[Records from a dataset]
□ □ □ □
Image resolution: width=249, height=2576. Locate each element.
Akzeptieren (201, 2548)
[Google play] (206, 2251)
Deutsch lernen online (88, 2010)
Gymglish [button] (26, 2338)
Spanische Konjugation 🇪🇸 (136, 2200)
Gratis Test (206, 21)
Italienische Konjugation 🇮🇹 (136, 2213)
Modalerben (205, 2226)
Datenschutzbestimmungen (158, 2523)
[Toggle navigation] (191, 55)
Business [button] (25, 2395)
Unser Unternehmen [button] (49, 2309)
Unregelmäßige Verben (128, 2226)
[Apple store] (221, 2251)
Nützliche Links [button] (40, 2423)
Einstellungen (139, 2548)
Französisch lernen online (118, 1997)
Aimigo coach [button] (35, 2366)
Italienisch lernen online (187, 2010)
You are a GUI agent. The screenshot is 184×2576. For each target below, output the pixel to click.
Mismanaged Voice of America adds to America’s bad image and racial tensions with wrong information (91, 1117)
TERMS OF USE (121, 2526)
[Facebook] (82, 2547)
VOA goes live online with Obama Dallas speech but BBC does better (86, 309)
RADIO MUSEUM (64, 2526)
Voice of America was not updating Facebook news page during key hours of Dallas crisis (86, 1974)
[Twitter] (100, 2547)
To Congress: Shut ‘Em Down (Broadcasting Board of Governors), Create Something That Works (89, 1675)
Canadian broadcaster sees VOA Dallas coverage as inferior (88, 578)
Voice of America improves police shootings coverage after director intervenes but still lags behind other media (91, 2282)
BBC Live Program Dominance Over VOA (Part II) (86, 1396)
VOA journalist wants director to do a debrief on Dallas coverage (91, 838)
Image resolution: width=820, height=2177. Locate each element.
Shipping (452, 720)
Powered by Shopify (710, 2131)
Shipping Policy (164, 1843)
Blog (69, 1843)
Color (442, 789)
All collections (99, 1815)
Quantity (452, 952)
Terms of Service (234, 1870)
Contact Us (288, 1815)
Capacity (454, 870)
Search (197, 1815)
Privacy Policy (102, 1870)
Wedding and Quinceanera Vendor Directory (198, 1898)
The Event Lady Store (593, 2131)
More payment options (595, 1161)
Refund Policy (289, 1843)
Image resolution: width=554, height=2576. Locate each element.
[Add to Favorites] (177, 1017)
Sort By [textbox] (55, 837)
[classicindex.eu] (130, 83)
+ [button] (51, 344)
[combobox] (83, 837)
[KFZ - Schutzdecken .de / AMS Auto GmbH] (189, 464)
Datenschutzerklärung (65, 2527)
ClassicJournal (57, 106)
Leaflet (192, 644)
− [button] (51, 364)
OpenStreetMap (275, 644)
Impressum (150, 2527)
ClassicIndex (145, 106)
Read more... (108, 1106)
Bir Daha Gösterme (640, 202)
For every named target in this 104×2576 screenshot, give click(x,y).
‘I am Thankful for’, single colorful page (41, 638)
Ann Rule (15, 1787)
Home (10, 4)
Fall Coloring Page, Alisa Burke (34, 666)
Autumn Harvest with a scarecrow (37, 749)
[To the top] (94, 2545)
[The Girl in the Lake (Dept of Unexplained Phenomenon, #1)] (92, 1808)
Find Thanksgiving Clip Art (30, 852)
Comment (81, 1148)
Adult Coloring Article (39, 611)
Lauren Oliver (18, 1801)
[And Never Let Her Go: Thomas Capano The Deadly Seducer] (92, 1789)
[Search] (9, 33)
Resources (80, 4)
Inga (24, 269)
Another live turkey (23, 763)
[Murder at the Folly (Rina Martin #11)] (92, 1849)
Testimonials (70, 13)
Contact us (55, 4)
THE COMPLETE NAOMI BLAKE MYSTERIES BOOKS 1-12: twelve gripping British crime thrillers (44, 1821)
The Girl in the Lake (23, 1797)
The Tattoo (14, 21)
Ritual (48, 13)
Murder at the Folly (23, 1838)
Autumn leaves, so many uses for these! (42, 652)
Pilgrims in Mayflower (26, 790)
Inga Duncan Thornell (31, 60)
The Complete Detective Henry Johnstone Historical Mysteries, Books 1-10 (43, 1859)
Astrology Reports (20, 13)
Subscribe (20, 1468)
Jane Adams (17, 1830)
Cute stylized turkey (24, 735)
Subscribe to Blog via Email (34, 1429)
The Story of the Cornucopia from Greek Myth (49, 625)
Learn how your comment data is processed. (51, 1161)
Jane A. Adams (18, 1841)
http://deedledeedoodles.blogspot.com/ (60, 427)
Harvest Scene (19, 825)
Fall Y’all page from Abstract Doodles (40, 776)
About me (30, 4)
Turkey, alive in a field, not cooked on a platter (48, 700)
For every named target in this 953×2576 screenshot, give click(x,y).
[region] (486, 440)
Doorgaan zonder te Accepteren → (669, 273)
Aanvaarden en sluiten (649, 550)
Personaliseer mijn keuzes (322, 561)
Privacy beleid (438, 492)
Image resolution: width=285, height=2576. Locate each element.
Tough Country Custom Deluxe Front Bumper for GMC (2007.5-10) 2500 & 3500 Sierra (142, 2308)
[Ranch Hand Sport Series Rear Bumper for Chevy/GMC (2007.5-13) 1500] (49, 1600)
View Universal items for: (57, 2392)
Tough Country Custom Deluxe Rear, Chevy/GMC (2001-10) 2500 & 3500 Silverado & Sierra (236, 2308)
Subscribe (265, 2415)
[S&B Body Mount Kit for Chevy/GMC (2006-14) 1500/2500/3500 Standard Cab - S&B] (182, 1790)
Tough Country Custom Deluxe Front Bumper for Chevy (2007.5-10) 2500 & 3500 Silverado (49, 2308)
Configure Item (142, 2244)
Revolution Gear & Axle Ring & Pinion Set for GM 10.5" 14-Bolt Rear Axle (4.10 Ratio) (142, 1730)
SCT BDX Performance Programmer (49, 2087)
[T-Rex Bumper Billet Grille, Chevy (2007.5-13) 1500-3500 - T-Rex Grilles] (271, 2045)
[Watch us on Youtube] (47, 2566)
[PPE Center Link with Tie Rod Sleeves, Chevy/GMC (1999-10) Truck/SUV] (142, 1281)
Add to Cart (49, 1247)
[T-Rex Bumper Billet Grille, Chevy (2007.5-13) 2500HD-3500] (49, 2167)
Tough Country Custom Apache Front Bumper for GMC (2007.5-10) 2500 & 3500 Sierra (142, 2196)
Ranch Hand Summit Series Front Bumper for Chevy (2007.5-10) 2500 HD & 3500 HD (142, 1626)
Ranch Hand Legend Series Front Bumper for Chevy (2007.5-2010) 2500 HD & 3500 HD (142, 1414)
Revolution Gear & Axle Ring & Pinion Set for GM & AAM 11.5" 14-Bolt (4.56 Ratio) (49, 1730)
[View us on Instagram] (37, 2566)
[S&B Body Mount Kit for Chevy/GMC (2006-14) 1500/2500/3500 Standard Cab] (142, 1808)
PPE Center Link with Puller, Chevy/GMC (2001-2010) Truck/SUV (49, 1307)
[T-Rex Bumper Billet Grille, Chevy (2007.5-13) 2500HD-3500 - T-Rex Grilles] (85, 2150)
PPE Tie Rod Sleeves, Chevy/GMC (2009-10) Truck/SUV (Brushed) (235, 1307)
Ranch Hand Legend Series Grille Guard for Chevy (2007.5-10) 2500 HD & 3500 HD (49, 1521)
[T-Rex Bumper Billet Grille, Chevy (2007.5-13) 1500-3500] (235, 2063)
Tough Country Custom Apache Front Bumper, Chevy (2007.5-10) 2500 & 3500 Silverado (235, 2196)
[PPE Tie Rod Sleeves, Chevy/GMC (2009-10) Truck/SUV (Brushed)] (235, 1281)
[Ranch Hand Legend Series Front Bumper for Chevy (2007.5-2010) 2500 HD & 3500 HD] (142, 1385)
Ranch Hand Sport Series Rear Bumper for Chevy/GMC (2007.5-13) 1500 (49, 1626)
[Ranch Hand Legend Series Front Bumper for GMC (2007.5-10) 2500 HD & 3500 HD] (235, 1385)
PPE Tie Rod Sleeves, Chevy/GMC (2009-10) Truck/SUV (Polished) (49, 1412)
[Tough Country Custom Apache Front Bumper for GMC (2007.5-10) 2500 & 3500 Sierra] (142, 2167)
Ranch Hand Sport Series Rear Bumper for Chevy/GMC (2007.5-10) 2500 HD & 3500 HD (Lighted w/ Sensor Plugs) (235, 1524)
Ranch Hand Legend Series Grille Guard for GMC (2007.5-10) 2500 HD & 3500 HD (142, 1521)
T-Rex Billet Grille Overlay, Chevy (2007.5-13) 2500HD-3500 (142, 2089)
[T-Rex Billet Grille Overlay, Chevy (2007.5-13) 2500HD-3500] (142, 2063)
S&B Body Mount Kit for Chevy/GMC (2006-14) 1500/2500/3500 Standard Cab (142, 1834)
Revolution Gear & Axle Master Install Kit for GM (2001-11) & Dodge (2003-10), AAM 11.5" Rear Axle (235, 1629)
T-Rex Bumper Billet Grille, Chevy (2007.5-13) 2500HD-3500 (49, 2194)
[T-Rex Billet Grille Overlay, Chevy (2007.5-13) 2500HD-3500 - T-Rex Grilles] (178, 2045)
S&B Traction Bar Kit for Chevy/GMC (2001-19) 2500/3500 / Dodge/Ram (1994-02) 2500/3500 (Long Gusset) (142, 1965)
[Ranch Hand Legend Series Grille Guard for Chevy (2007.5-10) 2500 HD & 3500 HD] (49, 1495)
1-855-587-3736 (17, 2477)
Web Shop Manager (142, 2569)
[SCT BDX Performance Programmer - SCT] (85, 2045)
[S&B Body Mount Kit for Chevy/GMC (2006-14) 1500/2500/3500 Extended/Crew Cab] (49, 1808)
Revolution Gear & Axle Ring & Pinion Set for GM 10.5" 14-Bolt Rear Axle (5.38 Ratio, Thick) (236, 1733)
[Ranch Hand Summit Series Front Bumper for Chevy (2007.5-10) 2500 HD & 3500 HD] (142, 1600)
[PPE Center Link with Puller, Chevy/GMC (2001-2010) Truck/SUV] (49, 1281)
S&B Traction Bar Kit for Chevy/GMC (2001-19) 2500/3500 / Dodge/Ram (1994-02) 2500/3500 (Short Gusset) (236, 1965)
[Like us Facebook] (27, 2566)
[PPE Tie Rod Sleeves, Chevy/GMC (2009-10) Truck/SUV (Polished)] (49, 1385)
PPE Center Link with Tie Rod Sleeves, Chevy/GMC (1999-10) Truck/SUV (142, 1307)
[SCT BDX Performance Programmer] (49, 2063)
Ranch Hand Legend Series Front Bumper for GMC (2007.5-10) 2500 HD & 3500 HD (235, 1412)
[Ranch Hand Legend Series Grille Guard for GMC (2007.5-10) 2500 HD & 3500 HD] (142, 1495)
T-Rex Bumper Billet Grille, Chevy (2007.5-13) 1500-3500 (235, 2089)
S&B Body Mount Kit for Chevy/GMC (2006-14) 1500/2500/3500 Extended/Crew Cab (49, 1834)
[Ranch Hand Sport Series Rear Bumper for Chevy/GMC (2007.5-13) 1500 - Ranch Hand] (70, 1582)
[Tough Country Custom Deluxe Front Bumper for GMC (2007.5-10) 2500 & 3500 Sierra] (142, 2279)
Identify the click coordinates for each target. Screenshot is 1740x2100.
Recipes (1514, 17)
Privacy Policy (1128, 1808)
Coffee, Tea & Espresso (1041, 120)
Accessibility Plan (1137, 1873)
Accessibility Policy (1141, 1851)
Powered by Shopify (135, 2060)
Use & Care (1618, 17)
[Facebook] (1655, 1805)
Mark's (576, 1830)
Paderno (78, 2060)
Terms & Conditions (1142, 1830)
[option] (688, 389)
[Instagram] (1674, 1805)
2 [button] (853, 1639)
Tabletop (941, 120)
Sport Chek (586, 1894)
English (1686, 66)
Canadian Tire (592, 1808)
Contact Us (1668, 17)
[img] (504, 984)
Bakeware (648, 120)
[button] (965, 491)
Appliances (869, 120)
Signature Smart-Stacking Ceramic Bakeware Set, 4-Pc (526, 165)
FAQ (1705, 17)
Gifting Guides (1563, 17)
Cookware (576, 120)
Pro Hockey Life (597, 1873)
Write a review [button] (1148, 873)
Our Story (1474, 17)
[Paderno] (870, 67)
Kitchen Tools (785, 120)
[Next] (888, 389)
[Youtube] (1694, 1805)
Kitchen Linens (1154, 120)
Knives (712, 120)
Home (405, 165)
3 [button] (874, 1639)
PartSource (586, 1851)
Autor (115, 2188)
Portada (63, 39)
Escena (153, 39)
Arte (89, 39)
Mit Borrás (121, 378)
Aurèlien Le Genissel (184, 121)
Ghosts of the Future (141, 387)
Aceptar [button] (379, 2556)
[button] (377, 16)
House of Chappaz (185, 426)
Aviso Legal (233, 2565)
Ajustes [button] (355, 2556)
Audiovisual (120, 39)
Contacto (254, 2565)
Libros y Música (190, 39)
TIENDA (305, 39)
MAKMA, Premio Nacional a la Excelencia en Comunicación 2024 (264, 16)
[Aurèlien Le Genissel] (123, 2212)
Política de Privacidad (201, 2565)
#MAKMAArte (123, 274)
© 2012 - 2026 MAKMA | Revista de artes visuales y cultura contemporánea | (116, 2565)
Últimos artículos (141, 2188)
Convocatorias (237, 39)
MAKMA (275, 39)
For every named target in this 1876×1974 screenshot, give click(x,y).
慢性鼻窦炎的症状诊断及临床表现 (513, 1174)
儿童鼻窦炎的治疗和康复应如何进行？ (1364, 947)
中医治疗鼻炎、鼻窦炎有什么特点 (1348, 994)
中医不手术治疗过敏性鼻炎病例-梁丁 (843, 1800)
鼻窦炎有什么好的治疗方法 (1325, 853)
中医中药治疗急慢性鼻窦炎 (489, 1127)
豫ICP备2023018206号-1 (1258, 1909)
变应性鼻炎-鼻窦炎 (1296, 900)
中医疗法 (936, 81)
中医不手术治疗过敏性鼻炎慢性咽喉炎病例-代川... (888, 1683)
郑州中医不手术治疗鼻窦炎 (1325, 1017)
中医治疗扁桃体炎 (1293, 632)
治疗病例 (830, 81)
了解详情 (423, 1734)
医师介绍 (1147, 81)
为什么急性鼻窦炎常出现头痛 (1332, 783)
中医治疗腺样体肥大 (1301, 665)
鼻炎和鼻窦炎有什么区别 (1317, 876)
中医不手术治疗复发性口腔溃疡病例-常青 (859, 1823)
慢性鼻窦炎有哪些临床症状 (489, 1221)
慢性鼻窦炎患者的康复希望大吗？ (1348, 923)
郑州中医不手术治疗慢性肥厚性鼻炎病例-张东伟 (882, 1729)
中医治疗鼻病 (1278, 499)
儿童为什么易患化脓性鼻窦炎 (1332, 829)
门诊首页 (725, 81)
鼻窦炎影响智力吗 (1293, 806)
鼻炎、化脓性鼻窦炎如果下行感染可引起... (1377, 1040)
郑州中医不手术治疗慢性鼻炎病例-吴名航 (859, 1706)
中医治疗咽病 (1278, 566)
□ □ □ □
Task to carry out: Write out, from the lines above, only those from the line with "Tough Country Custom Deluxe Front Bumper for Chevy" to the line with "[Ranch Hand Legend Series Front Bumper for GMC", exactly as given, including the first and the last.

Result of the exercise:
Tough Country Custom Deluxe Front Bumper for Chevy (2007.5-10) 2500 & 3500 Silverado (49, 2308)
Configure Item (142, 2244)
Revolution Gear & Axle Ring & Pinion Set for GM 10.5" 14-Bolt Rear Axle (4.10 Ratio) (142, 1730)
SCT BDX Performance Programmer (49, 2087)
[T-Rex Bumper Billet Grille, Chevy (2007.5-13) 1500-3500 - T-Rex Grilles] (271, 2045)
[Watch us on Youtube] (47, 2566)
[PPE Center Link with Tie Rod Sleeves, Chevy/GMC (1999-10) Truck/SUV] (142, 1281)
Add to Cart (49, 1247)
[T-Rex Bumper Billet Grille, Chevy (2007.5-13) 2500HD-3500] (49, 2167)
Tough Country Custom Apache Front Bumper for GMC (2007.5-10) 2500 & 3500 Sierra (142, 2196)
Ranch Hand Summit Series Front Bumper for Chevy (2007.5-10) 2500 HD & 3500 HD (142, 1626)
Ranch Hand Legend Series Front Bumper for Chevy (2007.5-2010) 2500 HD & 3500 HD (142, 1414)
Revolution Gear & Axle Ring & Pinion Set for GM & AAM 11.5" 14-Bolt (4.56 Ratio) (49, 1730)
[View us on Instagram] (37, 2566)
[S&B Body Mount Kit for Chevy/GMC (2006-14) 1500/2500/3500 Standard Cab] (142, 1808)
PPE Center Link with Puller, Chevy/GMC (2001-2010) Truck/SUV (49, 1307)
[T-Rex Bumper Billet Grille, Chevy (2007.5-13) 2500HD-3500 - T-Rex Grilles] (85, 2150)
PPE Tie Rod Sleeves, Chevy/GMC (2009-10) Truck/SUV (Brushed) (235, 1307)
Ranch Hand Legend Series Grille Guard for Chevy (2007.5-10) 2500 HD & 3500 HD (49, 1521)
[T-Rex Bumper Billet Grille, Chevy (2007.5-13) 1500-3500] (235, 2063)
Tough Country Custom Apache Front Bumper, Chevy (2007.5-10) 2500 & 3500 Silverado (235, 2196)
[PPE Tie Rod Sleeves, Chevy/GMC (2009-10) Truck/SUV (Brushed)] (235, 1281)
[Ranch Hand Legend Series Front Bumper for Chevy (2007.5-2010) 2500 HD & 3500 HD] (142, 1385)
Ranch Hand Sport Series Rear Bumper for Chevy/GMC (2007.5-13) 1500 (49, 1626)
[Ranch Hand Legend Series Front Bumper for GMC (2007.5-10) 2500 HD & 3500 HD] (235, 1385)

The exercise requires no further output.